Document section
-=-=-=-=-
Metric Name Type Unit Labels Description
k8s.pod.phase gauge - cluster, namespace, pod, node, phase 1 for current phase (Pending, Running, Succeeded, Failed, Unknown)
k8s.pod.restart_count gauge - cluster, namespace, pod Total container restart count
k8s.pod.container.status gauge - cluster, namespace, pod, container, status Container status (running, waiting, terminated)
k8s.pod.container.cpu_request gauge cores cluster, namespace, pod, container CPU resource request
k8s.pod.container.cpu_limit gauge cores cluster, namespace, pod, container CPU resource limit
k8s.pod.container.memory_request gauge bytes cluster, namespace, pod, container Memory resource request
k8s.pod.container.memory_limit gauge bytes cluster, namespace, pod, container Memory resource limit
k8s.pod.container.cpu_usage gauge cores cluster, namespace, pod, container Actual CPU usage (metrics-server)
k8s.pod.container.memory_usage gauge bytes cluster, namespace, pod, container Actual memory usage (metrics-server)
k8s.pod.count gauge - cluster, namespace, phase Pod count aggregated per namespace and phase

Deployment Metrics

Collected from apps/v1/deployments API.
-=-=-=-=-
Information shown

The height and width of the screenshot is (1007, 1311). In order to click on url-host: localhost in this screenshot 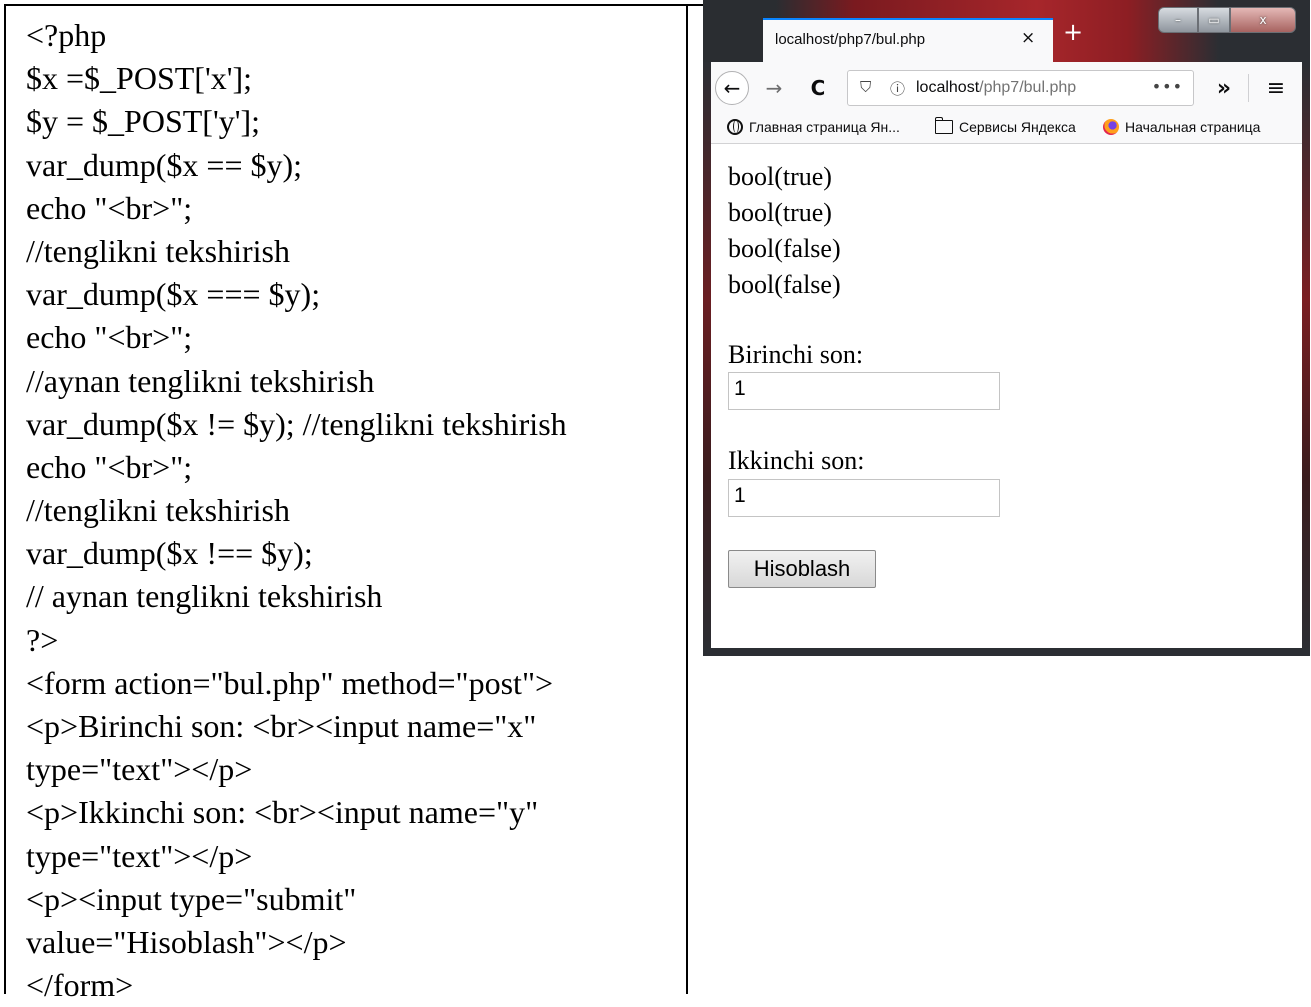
-=-=-=-=-
Task to complete
In the Kubernetes pod metrics table, which labels does k8s.pod.count carry?

Written reply
cluster, namespace, phase